Food and beverage operating expenses increased $1.1 million, or 5.0%, compared
to the 2003 Quarter, but decreased as a percentage of food and beverage revenues
to 78.3% from 80.3%. The dollar increase was attributable to higher food and
beverage sales volumes, and the percentage decrease related to certain food and
labor costs that do not vary as food and beverage sales volumes increase.

Other operating expenses decreased slightly to $0.6 million, compared to the
2003 Quarter, and decreased as a percentage of meeting room rental, related
party management fee and other revenues, to 4.4% from 5.7%.

General, administrative, sales and management service expenses increased $4.0
million, or 11.9%, over the 2003 Quarter, and increased as a percentage of total
revenues to 32.7% from 31.0%. The increase was primarily attributable to
unfavorable workers compensation loss experience for employees in this
classification and increases in costs associated with utilities,
franchise-sponsored sales and reservations offices, franchise fees, franchise
frequent traveler programs, and sales and marketing compensation costs compared
to the 2003 Quarter.

Written request A
In the discussion of quarterly operating expenses, what percentage of total revenues did general, administrative, sales and management service expenses reach?
Written request B
Print the part of the discussion of quarterly operating expenses starting at "Other operating expenses" and ending at "4.4% from 5.7%.".
Written request C
Write what follows the final sentence of the discussion of quarterly operating expenses.
The rows that come next have no connection to the discussion of quarterly operating expenses.

Word and element pointing entries
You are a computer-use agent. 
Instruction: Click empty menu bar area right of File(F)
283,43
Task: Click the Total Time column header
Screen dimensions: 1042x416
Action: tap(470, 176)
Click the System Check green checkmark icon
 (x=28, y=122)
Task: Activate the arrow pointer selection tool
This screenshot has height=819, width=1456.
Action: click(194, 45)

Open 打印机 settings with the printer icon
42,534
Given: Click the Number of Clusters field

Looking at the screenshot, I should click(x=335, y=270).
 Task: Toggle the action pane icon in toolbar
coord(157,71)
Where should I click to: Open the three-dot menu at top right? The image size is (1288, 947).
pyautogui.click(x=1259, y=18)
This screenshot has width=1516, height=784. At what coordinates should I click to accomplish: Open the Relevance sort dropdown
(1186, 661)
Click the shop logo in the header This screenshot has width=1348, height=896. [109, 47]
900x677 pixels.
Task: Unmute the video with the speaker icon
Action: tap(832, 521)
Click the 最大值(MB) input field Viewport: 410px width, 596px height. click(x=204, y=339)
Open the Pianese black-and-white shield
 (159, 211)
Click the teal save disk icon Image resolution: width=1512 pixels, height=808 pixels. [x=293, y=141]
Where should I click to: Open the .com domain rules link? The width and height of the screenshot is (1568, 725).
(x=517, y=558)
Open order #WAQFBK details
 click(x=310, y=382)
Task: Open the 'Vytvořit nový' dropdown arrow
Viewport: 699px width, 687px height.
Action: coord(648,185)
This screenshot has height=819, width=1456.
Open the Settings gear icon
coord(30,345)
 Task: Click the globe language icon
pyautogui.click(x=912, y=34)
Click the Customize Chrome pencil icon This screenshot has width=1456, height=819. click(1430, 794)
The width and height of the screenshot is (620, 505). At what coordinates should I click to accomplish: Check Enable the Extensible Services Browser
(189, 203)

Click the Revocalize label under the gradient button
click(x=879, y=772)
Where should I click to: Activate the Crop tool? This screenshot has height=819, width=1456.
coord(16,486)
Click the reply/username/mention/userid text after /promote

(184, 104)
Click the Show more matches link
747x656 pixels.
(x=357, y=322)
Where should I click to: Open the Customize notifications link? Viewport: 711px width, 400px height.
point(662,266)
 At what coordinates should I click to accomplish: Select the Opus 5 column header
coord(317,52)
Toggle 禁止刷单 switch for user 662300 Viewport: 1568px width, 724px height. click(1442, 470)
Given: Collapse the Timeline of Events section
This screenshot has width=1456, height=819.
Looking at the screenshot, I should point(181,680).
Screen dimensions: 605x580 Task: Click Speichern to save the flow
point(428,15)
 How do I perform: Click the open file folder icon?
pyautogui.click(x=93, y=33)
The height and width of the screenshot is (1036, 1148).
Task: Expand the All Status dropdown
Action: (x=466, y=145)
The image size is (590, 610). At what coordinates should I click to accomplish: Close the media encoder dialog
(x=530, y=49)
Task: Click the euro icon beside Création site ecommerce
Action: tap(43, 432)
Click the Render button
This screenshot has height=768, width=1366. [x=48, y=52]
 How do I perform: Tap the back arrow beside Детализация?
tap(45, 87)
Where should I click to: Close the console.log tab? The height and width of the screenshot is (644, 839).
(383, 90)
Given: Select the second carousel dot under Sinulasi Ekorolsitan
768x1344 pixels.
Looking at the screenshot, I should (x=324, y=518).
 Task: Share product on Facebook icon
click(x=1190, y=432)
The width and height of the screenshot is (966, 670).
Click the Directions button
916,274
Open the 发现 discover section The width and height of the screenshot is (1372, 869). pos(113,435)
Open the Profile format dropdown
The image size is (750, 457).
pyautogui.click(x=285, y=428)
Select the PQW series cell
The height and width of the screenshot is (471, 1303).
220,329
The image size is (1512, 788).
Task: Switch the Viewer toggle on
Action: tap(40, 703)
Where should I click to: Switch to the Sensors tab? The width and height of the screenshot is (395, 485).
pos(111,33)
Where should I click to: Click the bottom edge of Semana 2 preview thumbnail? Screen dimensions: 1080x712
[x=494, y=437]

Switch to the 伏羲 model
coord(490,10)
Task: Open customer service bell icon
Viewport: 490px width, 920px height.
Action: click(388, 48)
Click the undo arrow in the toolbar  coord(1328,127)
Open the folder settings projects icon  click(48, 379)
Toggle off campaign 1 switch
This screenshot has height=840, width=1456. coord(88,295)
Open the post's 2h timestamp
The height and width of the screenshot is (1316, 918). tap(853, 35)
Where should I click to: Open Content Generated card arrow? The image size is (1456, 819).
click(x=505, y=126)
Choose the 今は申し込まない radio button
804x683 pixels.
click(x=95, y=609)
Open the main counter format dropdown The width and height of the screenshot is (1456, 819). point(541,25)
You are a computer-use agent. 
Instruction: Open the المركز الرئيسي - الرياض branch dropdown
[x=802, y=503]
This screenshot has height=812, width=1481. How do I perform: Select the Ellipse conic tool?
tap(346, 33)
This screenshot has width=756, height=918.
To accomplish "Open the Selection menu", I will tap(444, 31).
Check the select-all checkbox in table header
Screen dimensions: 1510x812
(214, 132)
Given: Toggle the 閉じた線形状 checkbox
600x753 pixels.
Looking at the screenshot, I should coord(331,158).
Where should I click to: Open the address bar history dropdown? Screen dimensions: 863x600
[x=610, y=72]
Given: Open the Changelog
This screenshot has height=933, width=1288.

Expected answer A
They reached 32.7% of total revenues, up from 31.0%.

Expected answer B
Other operating expenses decreased slightly to $0.6 million, compared to the
2003 Quarter, and decreased as a percentage of meeting room rental, related
party management fee and other revenues, to 4.4% from 5.7%.

Expected answer C
Repairs and maintenance expenses increased to $5.0 million from $4.6 million, or
8.7%, and increased slightly as a percentage of revenues to 4.3% from 4.2%.

Asset impairment of $4.6 million in the 2004 Quarter is attributable to our
decision to sell certain non-strategic hotels and reflects the difference
between the net book value, less selling costs, and the current estimated fair
market value of these hotels.

Depreciation and amortization expenses decreased $0.5 million, or 4.0%, compared
to the 2003 Quarter, and decreased as a percentage of revenues to 10.5% from
11.6%. The decrease is primarily attributable to our cessation of new
development in 2000.

Income from operations decreased by $3.6 million, or 20.0%, and decreased as a
percentage of revenues to 12.5% from 16.6% in the 2003 Quarter, primarily as the
result of the asset impairment charge, discussed above.

Interest expense and amortization of deferred financing fees, net of interest
income decreased by $0.5 million, or 2.8%, and decreased as a percentage of
total revenues to 14.7% from 16.0% in the 2003 Quarter. The decrease was
primarily attributable to the reduction in long-term debt compared to the 2003
Quarter.

Net income (loss) was a $2.5 million loss in the 2004 Quarter, compared to
income of $0.6 million in the 2003 Quarter.

RESULTS OF OPERATIONS - SIX-MONTH PERIOD

The following discussion and analysis addresses results of operations for the
six-month periods ended July 2, 2004 (which we refer to as the 2004 Six Months),
and July 4, 2003 (which we refer to as the 2003 Six Months).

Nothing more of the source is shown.